— begin Source data —

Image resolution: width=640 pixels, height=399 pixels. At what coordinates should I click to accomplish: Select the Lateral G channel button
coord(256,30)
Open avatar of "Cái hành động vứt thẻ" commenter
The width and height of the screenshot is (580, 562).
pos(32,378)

— end Source data —

Brief
Can you give this data again with "Lateral G" changed to "Vertical G" everywhere it appears, leaving everything else the same?

The answer
Image resolution: width=640 pixels, height=399 pixels. At what coordinates should I click to accomplish: Select the Vertical G channel button
coord(256,30)
Open avatar of "Cái hành động vứt thẻ" commenter
The width and height of the screenshot is (580, 562).
pos(32,378)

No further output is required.